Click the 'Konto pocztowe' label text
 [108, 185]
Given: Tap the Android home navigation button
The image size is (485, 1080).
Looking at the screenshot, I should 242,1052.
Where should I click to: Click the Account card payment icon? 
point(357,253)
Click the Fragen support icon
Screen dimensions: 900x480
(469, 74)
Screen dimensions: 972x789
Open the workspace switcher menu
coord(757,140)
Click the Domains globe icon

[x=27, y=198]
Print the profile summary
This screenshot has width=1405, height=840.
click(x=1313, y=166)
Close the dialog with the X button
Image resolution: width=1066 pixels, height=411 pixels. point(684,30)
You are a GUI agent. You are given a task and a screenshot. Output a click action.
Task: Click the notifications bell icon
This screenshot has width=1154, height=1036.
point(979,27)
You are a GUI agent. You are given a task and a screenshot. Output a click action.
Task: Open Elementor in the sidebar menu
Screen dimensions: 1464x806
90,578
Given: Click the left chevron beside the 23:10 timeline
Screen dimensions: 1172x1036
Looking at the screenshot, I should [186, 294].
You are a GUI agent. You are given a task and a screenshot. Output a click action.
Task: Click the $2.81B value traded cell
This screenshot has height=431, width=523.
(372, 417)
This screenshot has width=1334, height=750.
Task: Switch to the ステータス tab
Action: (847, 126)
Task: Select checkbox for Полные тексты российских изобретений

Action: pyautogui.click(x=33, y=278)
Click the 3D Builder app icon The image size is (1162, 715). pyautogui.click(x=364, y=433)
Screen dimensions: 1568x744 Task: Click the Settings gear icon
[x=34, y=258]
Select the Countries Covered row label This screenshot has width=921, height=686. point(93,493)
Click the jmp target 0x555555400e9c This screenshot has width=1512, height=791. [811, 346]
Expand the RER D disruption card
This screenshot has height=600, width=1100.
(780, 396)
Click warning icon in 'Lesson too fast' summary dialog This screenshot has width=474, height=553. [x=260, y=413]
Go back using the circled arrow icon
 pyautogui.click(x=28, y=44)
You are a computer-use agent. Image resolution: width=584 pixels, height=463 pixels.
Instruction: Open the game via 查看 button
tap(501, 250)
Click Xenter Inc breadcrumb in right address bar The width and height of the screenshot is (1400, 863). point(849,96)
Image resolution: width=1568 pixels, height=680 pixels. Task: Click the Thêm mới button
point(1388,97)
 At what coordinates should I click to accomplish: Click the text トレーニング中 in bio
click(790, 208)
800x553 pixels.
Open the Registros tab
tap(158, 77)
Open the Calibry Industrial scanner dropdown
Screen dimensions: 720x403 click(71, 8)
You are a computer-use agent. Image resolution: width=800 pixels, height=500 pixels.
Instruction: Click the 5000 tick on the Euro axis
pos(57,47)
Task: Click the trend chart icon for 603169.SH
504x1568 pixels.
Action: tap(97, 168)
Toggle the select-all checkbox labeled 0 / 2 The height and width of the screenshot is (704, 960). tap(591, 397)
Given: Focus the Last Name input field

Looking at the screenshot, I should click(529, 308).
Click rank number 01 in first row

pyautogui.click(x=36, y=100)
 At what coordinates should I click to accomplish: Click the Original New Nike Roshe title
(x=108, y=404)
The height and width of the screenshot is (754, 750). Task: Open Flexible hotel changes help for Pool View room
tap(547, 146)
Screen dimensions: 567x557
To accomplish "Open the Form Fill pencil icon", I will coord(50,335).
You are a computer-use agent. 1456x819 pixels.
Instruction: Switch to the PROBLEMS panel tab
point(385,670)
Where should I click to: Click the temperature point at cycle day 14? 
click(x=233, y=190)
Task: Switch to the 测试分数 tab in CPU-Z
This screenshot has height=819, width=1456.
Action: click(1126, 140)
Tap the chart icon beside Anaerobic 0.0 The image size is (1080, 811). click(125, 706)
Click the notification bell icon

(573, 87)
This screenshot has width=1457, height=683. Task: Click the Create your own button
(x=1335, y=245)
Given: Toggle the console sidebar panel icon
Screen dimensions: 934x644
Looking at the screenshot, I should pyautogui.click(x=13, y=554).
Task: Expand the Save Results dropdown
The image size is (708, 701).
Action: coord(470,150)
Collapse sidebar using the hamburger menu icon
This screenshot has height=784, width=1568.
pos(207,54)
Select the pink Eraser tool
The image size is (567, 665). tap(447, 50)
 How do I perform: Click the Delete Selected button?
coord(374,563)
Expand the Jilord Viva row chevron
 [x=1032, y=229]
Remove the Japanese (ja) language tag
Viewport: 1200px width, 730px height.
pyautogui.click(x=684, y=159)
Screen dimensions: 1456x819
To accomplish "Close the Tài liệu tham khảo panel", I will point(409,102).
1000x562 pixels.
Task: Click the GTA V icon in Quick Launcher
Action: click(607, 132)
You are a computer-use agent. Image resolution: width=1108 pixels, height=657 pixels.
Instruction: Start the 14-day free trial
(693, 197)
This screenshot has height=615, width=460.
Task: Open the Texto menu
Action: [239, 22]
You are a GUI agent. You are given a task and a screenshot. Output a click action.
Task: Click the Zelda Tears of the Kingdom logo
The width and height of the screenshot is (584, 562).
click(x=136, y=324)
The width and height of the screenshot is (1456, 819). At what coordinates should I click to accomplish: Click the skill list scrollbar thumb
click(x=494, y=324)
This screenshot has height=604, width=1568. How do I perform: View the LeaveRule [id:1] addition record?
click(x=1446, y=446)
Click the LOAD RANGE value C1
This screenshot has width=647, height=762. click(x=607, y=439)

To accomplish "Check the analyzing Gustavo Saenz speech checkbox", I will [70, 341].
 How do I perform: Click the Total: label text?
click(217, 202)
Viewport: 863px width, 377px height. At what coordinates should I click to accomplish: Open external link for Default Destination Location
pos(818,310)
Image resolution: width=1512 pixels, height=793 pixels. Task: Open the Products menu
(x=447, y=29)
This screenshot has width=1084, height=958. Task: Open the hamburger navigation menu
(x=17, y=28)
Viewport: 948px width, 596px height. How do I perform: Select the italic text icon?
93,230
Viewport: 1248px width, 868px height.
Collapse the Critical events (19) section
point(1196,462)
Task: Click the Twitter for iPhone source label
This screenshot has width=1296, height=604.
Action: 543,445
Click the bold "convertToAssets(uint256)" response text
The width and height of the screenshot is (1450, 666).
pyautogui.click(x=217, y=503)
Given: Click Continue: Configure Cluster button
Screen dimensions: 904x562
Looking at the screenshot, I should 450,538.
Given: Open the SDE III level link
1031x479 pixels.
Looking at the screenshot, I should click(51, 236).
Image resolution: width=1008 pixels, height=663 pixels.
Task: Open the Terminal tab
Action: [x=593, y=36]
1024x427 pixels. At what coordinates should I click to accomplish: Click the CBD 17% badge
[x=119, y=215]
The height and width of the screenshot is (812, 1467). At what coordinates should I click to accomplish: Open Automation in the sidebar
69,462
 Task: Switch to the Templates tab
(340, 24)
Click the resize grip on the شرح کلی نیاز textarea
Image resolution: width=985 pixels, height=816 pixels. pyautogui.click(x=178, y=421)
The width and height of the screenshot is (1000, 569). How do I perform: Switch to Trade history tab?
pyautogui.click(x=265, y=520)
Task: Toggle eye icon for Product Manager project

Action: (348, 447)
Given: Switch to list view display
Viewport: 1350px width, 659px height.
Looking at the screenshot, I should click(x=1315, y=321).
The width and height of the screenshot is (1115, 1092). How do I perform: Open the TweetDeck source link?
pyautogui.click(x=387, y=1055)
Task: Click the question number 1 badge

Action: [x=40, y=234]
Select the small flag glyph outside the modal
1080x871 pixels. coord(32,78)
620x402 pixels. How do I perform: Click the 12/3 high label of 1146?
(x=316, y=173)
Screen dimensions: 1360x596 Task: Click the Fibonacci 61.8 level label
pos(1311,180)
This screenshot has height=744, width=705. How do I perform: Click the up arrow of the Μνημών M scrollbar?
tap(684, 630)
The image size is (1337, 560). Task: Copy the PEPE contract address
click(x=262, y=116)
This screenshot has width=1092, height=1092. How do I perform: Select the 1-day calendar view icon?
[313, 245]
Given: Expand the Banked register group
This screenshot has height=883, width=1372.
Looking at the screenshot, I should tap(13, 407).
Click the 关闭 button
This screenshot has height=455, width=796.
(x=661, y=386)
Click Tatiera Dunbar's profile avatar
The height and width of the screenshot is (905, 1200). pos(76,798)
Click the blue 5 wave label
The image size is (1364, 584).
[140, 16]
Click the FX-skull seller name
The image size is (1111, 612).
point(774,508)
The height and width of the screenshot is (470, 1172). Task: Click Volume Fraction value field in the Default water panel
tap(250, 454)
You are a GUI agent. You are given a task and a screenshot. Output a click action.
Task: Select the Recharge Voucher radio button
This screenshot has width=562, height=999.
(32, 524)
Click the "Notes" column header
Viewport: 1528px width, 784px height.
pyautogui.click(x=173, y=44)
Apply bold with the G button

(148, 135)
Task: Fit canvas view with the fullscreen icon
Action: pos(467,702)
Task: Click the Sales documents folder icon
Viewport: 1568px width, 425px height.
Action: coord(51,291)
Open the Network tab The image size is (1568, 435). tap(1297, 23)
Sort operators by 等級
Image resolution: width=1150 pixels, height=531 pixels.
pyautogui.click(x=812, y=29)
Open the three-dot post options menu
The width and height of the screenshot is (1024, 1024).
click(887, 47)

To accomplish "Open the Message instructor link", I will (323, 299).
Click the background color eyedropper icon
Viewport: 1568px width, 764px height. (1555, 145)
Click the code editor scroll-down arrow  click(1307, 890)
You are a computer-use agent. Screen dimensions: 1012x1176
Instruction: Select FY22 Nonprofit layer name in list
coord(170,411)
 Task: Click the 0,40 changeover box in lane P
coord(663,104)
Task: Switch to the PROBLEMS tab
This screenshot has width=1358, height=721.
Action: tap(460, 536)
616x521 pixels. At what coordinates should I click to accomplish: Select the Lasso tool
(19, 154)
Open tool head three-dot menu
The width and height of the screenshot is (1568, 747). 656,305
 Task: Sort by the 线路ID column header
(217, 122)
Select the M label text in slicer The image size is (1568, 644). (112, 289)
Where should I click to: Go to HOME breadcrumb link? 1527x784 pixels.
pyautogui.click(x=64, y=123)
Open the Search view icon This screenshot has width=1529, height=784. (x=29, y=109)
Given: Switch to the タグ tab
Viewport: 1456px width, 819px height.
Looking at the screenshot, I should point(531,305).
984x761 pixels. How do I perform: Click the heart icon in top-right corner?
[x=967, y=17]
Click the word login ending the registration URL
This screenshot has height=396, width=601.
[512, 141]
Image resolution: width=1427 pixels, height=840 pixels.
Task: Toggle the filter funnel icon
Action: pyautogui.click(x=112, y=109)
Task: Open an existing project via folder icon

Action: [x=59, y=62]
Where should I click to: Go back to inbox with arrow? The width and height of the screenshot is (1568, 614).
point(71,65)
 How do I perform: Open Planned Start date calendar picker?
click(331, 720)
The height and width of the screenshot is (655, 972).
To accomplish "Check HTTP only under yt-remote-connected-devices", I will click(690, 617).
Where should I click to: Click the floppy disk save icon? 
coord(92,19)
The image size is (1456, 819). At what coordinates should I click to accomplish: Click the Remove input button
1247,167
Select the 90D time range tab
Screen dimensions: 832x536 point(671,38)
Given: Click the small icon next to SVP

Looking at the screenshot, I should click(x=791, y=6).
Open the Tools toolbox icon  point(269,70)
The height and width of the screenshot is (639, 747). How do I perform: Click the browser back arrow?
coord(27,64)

**WHAT IS BEING ASKED**
Quote the records starting with the line that contains "Screen dimensions: 567x557" and going on through the line that contains "pos(207,54)".

**TASK OUTPUT**
Screen dimensions: 567x557
To accomplish "Open the Form Fill pencil icon", I will coord(50,335).
You are a computer-use agent. 1456x819 pixels.
Instruction: Switch to the PROBLEMS panel tab
point(385,670)
Where should I click to: Click the temperature point at cycle day 14? 
click(x=233, y=190)
Task: Switch to the 测试分数 tab in CPU-Z
This screenshot has height=819, width=1456.
Action: click(1126, 140)
Tap the chart icon beside Anaerobic 0.0 The image size is (1080, 811). click(125, 706)
Click the notification bell icon

(573, 87)
This screenshot has width=1457, height=683. Task: Click the Create your own button
(x=1335, y=245)
Given: Toggle the console sidebar panel icon
Screen dimensions: 934x644
Looking at the screenshot, I should pyautogui.click(x=13, y=554).
Task: Expand the Save Results dropdown
The image size is (708, 701).
Action: coord(470,150)
Collapse sidebar using the hamburger menu icon
This screenshot has height=784, width=1568.
pos(207,54)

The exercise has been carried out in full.